BRASÍLIA. Mulheres grávidas que quiserem fazer aborto ilegal receberão informações sobre técnicas abortivas e suas conseqüências em postos de saúde da prefeitura de Campinas, no interior de São Paulo. O projeto funcionará em 15 unidades, a partir de agosto, disse ontem o diretor da ONG Bem-Estar Familiar no Brasil (Bemfam), Ney Costa. A Bemfam e a Unicamp participam da iniciativa.

Costa negou que o projeto pretenda praticar qualquer ilegalidade ou fazer a apologia do aborto. O argumento é que a população tem direito à informação e que o serviço será meramente educativo, dando orientação médica às mulheres.

- É apologia a salvar vidas. O cunho não é de incentivar (o aborto). É o princípio da escolha informada. A intervenção é em nível de educação - diz Costa, que participou ontem do lançamento da versão em português do relatório "Morte e Negação: Abortamento Inseguro e Pobreza", da Federação Internacional de Planejamento Familiar ((IPPF, na sigla em inglês).

O objetivo é levar as mulheres a, inicialmente, fazer teste de gravidez. As que desejarem continuar a gestação serão encaminhadas ao pré-natal. As demais passarão por "pré-aconselhamento", em que receberão informações sobre métodos abortivos, entre os quais o remédio à base de misoprostol, substância usada para tratamento de úlcera e que provoca contrações do útero até a eliminação do feto.

Hospital do Uruguai reduz casos de morte materna

A iniciativa copia a experiência de hospital do Uruguai. O espírito é o mesmo de programas de redução de danos entre usuários de drogas injetáveis, quando o serviço de saúde fornece seringas, para evitar a contaminação pelo vírus HIV.

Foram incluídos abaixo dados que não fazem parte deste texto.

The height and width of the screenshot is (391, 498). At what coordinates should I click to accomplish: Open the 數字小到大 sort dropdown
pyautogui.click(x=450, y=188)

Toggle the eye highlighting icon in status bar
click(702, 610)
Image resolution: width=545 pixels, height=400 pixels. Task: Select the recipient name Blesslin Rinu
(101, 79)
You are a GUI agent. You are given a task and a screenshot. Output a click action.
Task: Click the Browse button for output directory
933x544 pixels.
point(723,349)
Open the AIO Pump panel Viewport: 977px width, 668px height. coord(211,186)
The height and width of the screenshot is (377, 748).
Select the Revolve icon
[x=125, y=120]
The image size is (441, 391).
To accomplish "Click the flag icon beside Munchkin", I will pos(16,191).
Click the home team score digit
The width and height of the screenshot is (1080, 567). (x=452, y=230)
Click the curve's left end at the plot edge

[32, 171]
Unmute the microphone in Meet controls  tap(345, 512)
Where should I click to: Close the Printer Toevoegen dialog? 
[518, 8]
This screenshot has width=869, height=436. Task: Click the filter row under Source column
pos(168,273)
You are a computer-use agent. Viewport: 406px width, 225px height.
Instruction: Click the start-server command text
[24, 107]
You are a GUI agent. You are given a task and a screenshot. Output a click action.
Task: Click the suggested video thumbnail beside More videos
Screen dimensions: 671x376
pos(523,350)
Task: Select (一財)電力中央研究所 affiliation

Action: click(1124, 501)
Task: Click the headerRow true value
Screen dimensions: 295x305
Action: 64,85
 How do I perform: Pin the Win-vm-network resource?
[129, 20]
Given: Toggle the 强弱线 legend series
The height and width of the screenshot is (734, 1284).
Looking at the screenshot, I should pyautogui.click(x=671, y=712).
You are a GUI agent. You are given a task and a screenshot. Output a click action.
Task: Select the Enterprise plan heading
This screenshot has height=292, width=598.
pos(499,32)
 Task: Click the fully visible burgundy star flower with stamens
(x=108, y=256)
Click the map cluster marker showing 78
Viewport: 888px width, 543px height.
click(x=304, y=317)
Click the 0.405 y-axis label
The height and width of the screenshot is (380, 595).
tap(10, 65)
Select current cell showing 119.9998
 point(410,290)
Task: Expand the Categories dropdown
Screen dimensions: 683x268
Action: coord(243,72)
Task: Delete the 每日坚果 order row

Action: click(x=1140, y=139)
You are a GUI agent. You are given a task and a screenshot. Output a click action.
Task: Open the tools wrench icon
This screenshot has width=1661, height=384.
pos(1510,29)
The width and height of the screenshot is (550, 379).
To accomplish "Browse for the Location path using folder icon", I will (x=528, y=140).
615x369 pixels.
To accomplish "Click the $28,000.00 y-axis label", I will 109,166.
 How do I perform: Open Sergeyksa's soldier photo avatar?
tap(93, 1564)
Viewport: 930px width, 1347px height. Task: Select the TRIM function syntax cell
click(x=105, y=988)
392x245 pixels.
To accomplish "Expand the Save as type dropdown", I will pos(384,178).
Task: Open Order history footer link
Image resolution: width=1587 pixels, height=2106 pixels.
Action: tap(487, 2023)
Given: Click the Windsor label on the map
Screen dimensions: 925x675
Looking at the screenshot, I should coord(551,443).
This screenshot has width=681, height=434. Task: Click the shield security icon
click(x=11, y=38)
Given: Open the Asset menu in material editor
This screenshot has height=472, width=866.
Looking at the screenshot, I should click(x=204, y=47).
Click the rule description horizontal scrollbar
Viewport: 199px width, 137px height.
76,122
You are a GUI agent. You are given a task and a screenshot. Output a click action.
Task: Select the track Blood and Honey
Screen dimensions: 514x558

Costa disse que as mulheres de classe média e alta têm acesso a médicos e clínicas particulares, enquanto a população pobre não recebe assistência. O pressuposto é que as mulheres que querem abortar assim o farão, mesmo em condições inseguras, perfurando o útero com agulhas de tricô ou injetando substâncias ácidas.

O professor da Unicamp e coordenador do Grupo de Trabalho sobre Aborto Inseguro da Federação Internacional de Ginecologia e Obstetrícia, Aníbal Faúndes, disse que o hospital uruguaio Pereyra Rossel reduziu para quase zero os casos de mortalidade materna em Montevidéu após a implantação do programa, em 2004. Segundo ele, 48% das mortes maternas no hospital eram causadas por abortos ilegais ou inseguros.

Os remédios a base de misoprostol só poderão ser obtidos em hospitais autorizados. No entanto, é intenso o comércio ilegal, inclusive na internet.

A IPPF estima que 19 milhões de abortos clandestinos sejam realizados por ano, no mundo, provocando a morte de 70 mil mulheres, além de deixar seqüelas em milhares. No Brasil, os abortos ilegais são responsáveis pela morte de 180 a 360 mulheres por ano, segundo a ex-coordenadora de Saúde da Mulher do Ministério da Saúde Maria José Araújo. O relatório, que teve sua versão em inglês, divulgada em setembro de 2006, nos Estados Unidos, informa que 46 milhões de abortos intencionais são realizados mundialmente a cada ano, dos quais 78% em países em desenvolvimento e 22% em países desenvolvidos.